Thursday, September 14, 2017

A little more: Matthew 18:15-20

Matthew 18:15-20 (NRSV)

“If another member of the church sins against you, go and point out the fault when the two of you are alone. If the member listens to you, you have regained that one. But if you are not listened to, take one or two others along with you, so that every word may be confirmed by the evidence of two or three witnesses. If the member refuses to listen to them, tell it to the church; and if the offender refuses to listen even to the church, let such a one be to you as a Gentile and a tax collector. Truly I tell you, whatever you bind on earth will be bound in heaven, and whatever you loose on earth will be loosed in heaven. Again, truly I tell you, if two of you agree on earth about anything you ask, it will be done for you by my Father in heaven. For where two or three are gathered in my name, I am there among them.”

What would a community look like if all anyone ever did was ignore those they were angry with? Or talk behind their back? Or in the parlance of today, "ghost" them?
Would relationship really work then? Would community?
Jesus gives some pretty clear and logical steps for handling conflict. And he gives the reason for it as well.
When there is a group of us gathered in Jesus name, he is there. A community is formed around that. But if we don't communicate with each other - even in the hard times - then the relationships will fail.
Unfortunately in a day of social media and email being the primary sources of communication, it has become far too easy to let go of this idea of working through difference through open communication. Far easier to write an angry Facebook post or drop a lengthy email that can lack context or give the reader a chance to respond or even understand the "tone" that sits behind the email.
We have moved away from directly communicating our problems, our conflicts - and even our joys and hopes - one to one, face to face.
And it has had broad ranges of impact on our communities: our home communities, our church communities, and even our larger community and world.
Who is someone you are struggling with today that you could go to, talk to, listen to as a fellow human being so that relationship would be healed?

Lord, give me courage to meet face to face with those I am in conflict with and help us to hear each other.

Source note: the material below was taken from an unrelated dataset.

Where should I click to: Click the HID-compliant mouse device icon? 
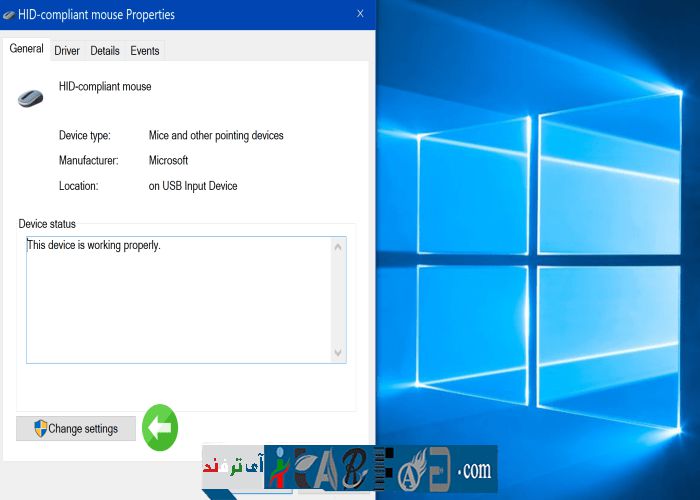pos(30,97)
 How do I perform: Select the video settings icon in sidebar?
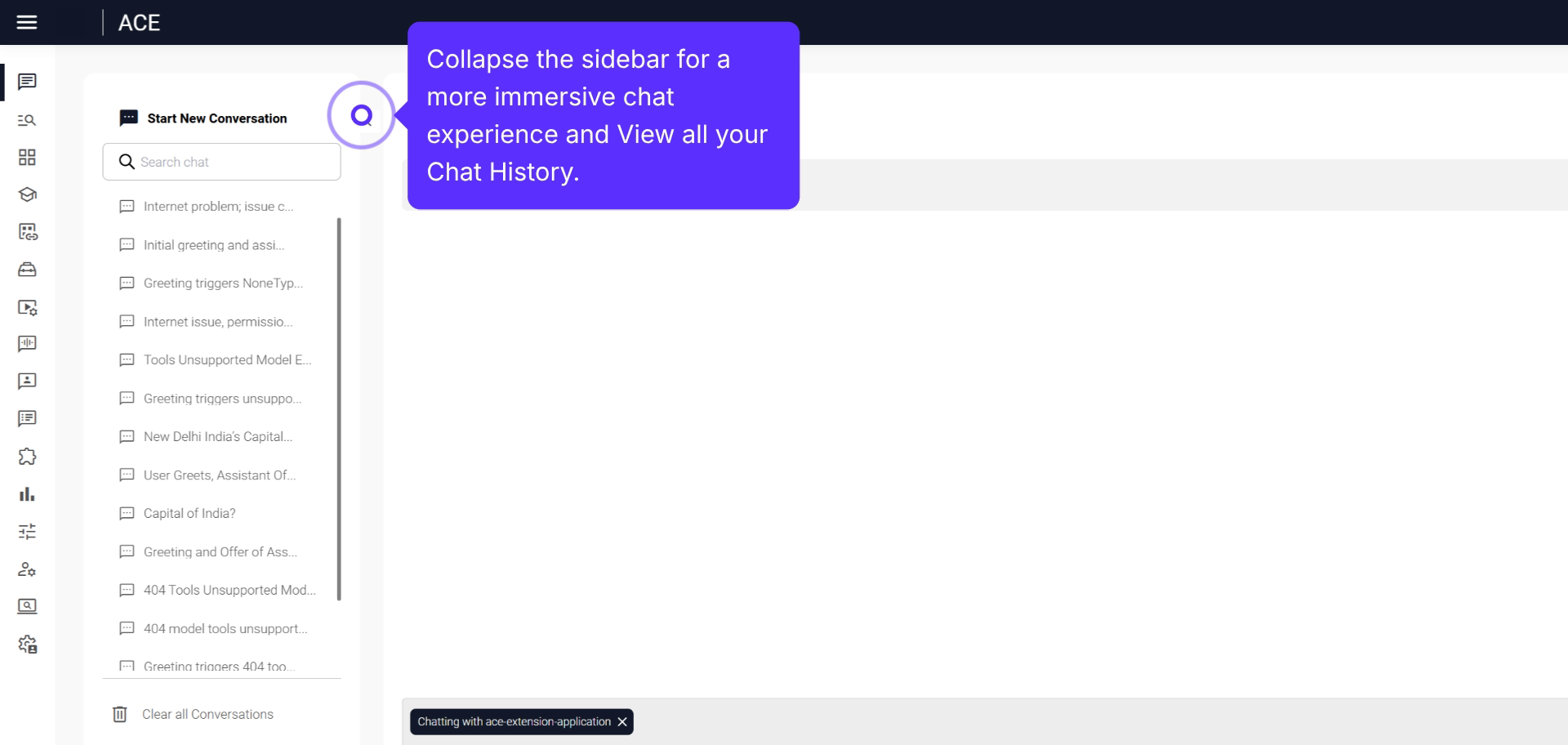tap(27, 307)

Amen.

Monday, September 11, 2017

A little more: Ezekiel 33:10-11

Ezekiel 33:10-11(NRSV)

Now you, mortal, say to the house of Israel, Thus you have said: “Our transgressions and our sins weigh upon us, and we waste away because of them; how then can we live?” Say to them, As I live, says the Lord God, I have no pleasure in the death of the wicked, but that the wicked turn from their ways and live; turn back, turn back from your evil ways; for why will you die, O house of Israel?

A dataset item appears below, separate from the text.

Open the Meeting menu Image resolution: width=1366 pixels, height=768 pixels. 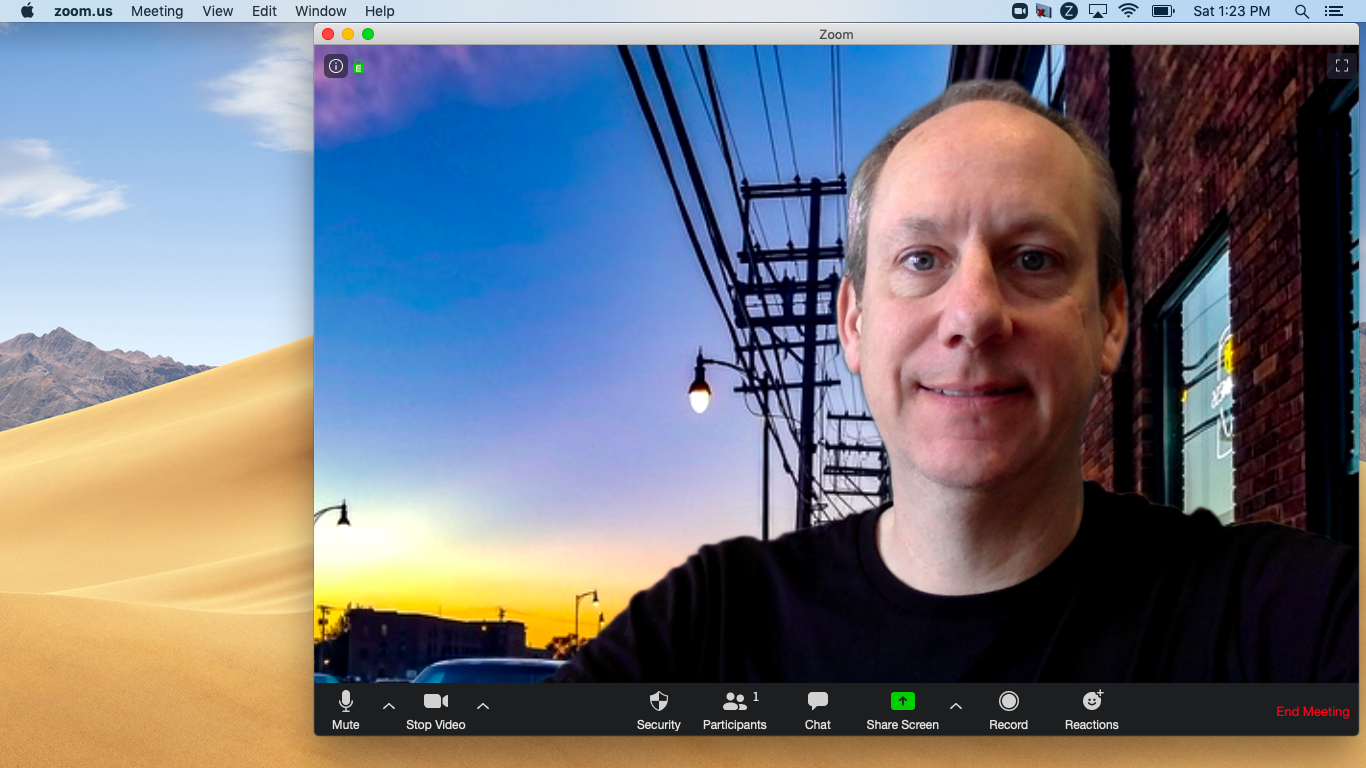157,11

If there is anything I can think of that comforts me in Scripture more than anything else, it is this: that God wants me to live.
That for God, nothing is better than when someone turns back from sin or from wrong-doing or from evil or from anger, and turns instead to life. To love. To hope. To forgiveness. To repentance.
That when I feel completely broken, or have messed up, or am feeling alone or slighted or have done the slighting, that God's ultimate hope for me is that I return to living.
If you have been in deep conflict or stress, as I have found myself in recently, then you know how cut off from truly living you feel when being in one of those states. Sin means to be apart or separate from God, or turned into ourselves. 

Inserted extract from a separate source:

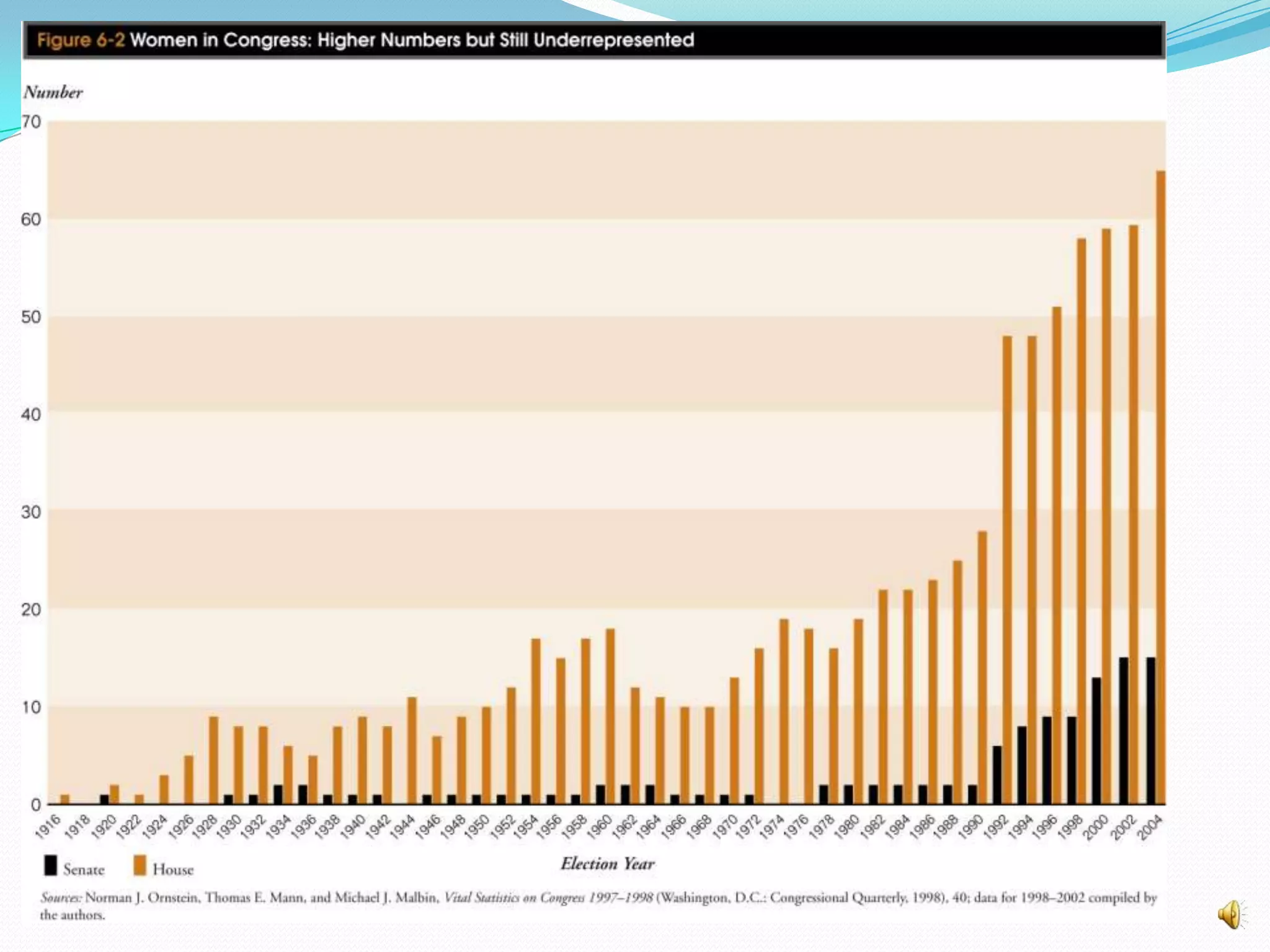Click the tallest House bar for 2004
The image size is (1270, 952).
tap(1160, 487)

Conflict and stress can often leave us feeling isolated, because sometimes the pain becomes so great we cut ourselves off from those who would heal us or help us.
That isn't living.
And what God wants for us is living.
The hardest thing in conflict for many people is to meet face to face and hash it out; to resist the notion to sit and stew in our anger or grief.

But life comes when we face the challenge of turning back from that isolation: when we seek out the one who has hurt us or who we have hurt and together we choose life.

God wants us to live! So, why would we choose otherwise?